With WP1, we’re studying the long-term health outcomes of people living with multiorgan autoimmune and inflammatory diseases. By building on a cohort of patients with multiorgan inflammatory disorders anchored around skin diseases such as psoriasis and Hidrosadenitis Suppurativa established in 2019 to 2022, we want to better understand:

• which patients respond best to which advanced treatments.
• who may be at higher risk of developing complications and severe co-morbidities.

This research will help shape more personalised treatment strategies and guide future clinical care.

WP1 is creating a robust foundation for the DREAM Center.

By providing insights into and prognostic markers for long-term health outcomes, we will help:

• doctors make more informed treatment decisions
• researchers design smarter clinical trials
• policymakers improve healthcare systems

Most importantly, this work ensures that patients with complex autoimmune and inflammatory diseases get the right care, at the right time, for better long-term health.

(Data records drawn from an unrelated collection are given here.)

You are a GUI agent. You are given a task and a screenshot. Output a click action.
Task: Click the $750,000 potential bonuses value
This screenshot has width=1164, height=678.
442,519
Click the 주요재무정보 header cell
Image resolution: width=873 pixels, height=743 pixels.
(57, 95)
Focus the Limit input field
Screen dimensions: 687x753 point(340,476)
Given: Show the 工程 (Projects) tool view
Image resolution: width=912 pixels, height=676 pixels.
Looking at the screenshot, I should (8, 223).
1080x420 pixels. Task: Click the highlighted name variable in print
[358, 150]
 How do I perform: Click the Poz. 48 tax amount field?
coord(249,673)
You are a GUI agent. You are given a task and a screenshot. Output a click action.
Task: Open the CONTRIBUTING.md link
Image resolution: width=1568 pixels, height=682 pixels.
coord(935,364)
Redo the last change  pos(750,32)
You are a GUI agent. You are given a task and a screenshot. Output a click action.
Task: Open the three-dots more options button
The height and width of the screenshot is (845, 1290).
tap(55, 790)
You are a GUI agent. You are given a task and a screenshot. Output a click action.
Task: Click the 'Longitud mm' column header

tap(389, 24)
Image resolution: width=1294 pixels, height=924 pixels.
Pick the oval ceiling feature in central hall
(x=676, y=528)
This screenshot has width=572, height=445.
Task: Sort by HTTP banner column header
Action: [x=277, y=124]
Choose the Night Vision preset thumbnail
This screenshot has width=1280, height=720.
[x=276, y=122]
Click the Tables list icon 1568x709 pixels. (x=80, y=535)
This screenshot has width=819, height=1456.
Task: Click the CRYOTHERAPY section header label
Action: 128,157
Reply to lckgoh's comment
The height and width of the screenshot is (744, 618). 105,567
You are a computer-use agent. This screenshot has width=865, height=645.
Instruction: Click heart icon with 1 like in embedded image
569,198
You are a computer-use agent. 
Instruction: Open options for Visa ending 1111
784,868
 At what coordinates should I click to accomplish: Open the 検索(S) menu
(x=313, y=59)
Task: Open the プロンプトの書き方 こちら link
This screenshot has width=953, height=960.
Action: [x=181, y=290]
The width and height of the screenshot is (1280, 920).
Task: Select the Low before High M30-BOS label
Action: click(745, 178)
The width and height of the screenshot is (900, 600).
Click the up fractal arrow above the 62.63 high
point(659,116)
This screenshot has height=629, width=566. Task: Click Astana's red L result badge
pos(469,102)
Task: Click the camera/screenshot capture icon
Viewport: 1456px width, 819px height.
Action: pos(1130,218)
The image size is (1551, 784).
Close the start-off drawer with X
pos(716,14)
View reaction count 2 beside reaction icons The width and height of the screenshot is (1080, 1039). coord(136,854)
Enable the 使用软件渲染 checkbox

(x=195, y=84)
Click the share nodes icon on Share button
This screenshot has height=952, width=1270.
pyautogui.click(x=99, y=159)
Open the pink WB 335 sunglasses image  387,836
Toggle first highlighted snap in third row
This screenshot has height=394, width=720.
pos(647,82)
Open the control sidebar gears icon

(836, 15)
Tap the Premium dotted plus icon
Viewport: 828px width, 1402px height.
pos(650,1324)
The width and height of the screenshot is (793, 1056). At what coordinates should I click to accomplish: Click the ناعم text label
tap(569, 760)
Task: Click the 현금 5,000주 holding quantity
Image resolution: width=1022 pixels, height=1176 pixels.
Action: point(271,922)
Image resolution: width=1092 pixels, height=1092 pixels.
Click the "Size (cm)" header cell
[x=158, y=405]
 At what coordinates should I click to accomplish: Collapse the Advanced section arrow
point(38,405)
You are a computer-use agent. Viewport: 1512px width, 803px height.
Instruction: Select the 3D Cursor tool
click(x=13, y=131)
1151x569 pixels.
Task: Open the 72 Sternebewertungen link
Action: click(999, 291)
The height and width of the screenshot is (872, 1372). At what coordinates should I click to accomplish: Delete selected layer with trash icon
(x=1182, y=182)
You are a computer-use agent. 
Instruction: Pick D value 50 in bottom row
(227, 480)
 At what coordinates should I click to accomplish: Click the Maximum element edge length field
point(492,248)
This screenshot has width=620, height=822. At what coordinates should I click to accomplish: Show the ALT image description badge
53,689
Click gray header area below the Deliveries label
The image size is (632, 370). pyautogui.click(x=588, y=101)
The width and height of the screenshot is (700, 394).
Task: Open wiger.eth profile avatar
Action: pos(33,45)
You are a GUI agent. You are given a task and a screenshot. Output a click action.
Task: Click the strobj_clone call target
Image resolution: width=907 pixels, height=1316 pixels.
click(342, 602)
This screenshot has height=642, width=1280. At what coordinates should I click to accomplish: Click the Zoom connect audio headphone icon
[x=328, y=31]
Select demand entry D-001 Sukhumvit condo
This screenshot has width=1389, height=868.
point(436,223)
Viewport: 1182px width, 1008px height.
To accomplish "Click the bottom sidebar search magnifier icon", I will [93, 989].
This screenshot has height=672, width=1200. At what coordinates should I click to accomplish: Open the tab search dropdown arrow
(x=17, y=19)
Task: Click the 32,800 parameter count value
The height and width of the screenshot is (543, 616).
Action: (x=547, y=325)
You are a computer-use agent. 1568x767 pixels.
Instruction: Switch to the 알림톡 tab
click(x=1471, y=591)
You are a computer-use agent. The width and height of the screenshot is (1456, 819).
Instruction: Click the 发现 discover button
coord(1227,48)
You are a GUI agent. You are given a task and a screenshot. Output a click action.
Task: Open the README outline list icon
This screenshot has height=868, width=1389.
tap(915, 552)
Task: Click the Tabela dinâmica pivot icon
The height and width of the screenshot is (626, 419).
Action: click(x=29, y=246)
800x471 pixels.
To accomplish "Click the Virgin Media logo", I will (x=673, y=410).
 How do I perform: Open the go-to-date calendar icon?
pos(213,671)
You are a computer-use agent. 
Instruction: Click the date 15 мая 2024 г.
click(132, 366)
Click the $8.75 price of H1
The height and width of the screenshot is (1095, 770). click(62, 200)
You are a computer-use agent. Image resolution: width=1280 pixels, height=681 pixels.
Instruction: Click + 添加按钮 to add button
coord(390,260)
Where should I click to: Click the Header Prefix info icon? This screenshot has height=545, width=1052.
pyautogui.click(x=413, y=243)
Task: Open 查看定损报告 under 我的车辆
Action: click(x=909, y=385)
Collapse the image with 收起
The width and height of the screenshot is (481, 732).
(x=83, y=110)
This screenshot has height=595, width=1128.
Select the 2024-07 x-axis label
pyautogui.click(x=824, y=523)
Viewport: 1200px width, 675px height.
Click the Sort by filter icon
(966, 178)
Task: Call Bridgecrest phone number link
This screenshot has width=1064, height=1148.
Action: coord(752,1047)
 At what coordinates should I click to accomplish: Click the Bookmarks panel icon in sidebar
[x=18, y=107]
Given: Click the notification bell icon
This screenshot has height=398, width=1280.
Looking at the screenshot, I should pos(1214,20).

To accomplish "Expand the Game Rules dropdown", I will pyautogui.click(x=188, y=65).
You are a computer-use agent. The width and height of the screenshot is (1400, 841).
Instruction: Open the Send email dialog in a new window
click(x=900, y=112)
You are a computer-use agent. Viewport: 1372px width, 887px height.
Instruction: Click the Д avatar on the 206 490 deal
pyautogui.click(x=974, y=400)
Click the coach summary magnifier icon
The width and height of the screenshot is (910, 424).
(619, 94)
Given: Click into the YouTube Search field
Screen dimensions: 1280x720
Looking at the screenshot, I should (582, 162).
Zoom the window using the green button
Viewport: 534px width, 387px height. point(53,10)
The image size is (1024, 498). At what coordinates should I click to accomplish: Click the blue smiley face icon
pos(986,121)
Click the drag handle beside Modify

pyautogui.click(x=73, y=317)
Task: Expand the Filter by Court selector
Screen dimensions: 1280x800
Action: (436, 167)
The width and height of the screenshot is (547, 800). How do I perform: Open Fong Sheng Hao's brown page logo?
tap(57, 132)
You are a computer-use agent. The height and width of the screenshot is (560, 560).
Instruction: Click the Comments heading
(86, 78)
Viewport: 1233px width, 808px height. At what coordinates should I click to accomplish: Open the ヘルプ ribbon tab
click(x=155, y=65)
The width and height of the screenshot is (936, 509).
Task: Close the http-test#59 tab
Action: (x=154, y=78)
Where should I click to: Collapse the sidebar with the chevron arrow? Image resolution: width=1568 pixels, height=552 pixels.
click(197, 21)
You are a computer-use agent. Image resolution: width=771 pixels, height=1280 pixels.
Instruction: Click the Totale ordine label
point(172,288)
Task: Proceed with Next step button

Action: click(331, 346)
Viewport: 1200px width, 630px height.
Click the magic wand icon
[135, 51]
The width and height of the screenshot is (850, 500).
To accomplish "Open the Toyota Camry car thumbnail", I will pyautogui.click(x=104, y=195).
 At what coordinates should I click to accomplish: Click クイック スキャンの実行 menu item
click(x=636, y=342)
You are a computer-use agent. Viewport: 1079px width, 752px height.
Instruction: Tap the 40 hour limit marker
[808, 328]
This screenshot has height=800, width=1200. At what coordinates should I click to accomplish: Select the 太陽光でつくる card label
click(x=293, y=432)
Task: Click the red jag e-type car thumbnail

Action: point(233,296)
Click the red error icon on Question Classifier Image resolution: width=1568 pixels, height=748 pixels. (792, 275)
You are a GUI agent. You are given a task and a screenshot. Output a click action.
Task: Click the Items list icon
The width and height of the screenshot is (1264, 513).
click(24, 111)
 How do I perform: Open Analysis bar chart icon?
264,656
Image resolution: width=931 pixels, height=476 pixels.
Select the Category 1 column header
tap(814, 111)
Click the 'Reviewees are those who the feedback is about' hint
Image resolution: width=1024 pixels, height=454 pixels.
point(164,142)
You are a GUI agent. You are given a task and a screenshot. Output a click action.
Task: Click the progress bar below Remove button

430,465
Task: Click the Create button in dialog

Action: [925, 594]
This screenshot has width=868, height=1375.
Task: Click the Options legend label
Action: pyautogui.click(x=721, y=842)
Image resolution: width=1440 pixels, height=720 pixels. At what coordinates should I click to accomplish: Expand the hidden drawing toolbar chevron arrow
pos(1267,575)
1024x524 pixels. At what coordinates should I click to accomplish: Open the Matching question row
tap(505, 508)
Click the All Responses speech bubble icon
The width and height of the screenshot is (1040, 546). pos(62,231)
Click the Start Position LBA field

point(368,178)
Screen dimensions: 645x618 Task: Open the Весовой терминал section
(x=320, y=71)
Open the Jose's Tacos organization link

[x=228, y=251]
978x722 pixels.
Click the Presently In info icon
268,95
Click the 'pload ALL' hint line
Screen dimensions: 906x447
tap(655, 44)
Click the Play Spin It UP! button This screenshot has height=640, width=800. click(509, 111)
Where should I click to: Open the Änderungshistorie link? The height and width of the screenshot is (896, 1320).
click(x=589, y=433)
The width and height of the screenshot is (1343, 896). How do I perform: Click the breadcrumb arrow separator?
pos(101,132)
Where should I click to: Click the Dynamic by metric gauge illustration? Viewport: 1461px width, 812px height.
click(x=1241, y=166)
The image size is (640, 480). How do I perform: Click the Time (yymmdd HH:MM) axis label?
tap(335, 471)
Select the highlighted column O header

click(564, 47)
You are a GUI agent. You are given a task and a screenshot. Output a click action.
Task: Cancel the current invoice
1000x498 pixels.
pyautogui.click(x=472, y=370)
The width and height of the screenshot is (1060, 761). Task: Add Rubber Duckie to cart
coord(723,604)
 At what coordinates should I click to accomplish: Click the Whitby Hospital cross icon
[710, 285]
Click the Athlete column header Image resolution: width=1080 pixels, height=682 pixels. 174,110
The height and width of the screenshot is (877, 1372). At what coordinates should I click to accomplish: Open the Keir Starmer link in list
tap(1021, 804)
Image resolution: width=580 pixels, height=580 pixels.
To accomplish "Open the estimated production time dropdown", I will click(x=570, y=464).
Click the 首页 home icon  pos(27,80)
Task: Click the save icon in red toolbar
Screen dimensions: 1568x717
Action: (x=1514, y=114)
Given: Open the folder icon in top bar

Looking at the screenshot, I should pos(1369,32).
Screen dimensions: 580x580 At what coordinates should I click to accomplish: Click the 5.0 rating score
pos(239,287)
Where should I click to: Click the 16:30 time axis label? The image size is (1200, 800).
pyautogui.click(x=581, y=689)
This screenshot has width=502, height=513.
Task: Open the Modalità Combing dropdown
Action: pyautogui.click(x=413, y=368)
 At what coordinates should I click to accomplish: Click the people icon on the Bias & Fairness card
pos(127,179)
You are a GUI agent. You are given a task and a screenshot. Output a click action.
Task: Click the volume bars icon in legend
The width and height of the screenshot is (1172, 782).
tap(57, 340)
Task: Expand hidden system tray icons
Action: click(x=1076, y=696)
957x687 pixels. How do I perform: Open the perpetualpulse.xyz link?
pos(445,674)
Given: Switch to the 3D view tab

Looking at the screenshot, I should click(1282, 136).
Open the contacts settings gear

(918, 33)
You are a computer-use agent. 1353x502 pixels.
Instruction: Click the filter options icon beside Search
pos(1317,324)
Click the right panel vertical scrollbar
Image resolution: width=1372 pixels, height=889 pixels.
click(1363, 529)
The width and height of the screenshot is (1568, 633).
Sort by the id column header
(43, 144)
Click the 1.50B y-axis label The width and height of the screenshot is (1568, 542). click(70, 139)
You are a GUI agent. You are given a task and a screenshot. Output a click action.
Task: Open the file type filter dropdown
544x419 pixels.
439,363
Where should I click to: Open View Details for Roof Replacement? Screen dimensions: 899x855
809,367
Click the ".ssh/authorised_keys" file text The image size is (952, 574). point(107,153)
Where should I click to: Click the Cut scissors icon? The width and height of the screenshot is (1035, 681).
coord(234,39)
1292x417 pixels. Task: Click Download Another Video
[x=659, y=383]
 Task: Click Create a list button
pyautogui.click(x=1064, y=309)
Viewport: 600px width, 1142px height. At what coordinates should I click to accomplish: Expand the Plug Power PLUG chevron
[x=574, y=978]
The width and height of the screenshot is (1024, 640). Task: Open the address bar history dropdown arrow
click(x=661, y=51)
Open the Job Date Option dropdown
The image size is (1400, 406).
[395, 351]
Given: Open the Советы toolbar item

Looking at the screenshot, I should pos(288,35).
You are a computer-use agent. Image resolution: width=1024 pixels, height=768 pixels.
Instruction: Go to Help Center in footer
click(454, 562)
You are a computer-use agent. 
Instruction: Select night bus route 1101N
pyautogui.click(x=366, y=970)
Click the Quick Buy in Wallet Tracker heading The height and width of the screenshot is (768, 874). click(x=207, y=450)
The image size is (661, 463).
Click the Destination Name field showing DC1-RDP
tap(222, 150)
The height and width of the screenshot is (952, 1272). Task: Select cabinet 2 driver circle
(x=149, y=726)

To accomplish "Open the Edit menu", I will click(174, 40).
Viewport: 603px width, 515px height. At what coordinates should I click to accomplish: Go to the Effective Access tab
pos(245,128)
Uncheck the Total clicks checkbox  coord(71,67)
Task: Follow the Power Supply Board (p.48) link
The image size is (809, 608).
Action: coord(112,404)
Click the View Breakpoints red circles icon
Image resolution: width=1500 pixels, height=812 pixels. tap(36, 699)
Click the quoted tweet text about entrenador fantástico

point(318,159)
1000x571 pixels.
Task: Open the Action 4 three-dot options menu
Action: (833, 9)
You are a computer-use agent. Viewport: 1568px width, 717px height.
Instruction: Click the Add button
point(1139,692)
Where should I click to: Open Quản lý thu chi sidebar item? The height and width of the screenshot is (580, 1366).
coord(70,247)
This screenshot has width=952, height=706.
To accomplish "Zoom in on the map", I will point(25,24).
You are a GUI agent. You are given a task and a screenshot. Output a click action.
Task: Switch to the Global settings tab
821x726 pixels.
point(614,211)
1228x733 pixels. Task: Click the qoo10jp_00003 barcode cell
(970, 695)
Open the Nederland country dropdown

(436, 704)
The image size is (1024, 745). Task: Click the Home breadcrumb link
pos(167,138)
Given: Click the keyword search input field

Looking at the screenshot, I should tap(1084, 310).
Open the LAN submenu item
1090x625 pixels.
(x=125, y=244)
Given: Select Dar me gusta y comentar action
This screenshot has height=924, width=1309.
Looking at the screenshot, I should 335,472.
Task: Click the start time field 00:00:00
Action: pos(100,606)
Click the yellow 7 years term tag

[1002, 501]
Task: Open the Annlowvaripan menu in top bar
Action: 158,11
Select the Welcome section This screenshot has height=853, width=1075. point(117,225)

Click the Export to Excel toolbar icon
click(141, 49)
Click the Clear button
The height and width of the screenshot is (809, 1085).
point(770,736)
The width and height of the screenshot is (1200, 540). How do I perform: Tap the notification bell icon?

We will perform a clinical follow-up study on the patients from the 2019-2022 cohort. We will invite the patients to a clinical follow-up visit, where we will not only examine their present health but also ask for biosamples to be analysed in WP2.

Examination and biosampling will include:

• blood tests and other laboratory analyses.
• patient-reported outcomes (quality of life, daily functioning, symptoms).
• clinician assessments of disease activity.
• data on healthcare use and work productivity.

Together, this forms the basis of a dedicated patient cohort for multiorgan autoinflammatory diseases (MAID). This cohort will not only strengthen current research but also serve as a foundation for future clinical trials.

Between 2019 and 2022, 213 patients took part in a clinical trial. They received either a multidisciplinary treatment protocol (MDT) or standard care. Clinical data, biological samples, and patient-reported outcomes were collected and stored in a secure database and biobank.

Now, by collecting new data from the same patients 3–6 years later, we can track:

• how their health has changed over time.
• which treatments show the best long-term benefits.
• which biomarkers predict patient outcomes.

• Understand long-term treatment effects and identify key biomarkers.
• Standardise workflows for follow-up and data collection across DREAM center.
• Ensure data quality, governance, and compliance with ethical standards.

• A complete clinical dataset combining past and new follow-up data.
• Predictive factors and biomarkers to guide personalised treatment.
• Evidence on the long-term impact of MDT interventions on disease control, healthcare use, and metabolic risks.
• Practical frameworks and protocols for patient follow-up in future clinical research.